::: RECORDS TO USE
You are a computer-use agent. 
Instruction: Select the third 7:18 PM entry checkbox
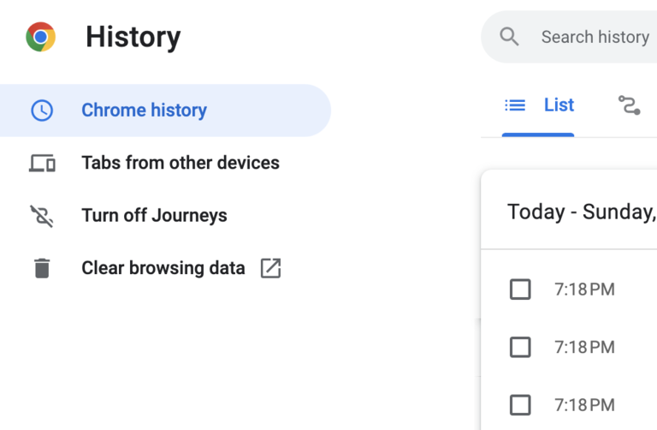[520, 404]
::::::
::: RECORDS TO USE
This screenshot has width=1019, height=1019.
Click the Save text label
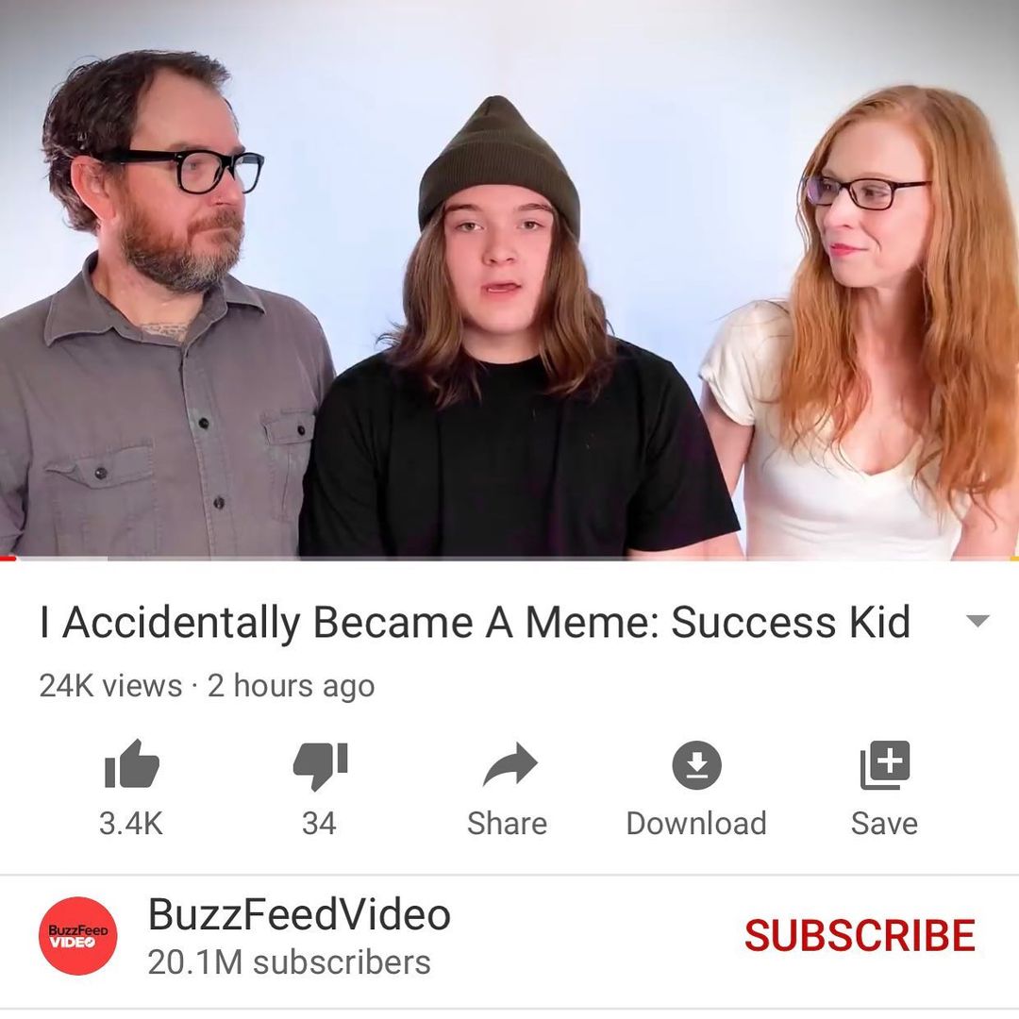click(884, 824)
::::::
Retype the lines above, everything from the line containing "This screenshot has width=1019, height=1019." down to the line containing "click(884, 824)", including both of those lines, and leave the pictures out.

This screenshot has width=1019, height=1019.
Click the Save text label
click(884, 824)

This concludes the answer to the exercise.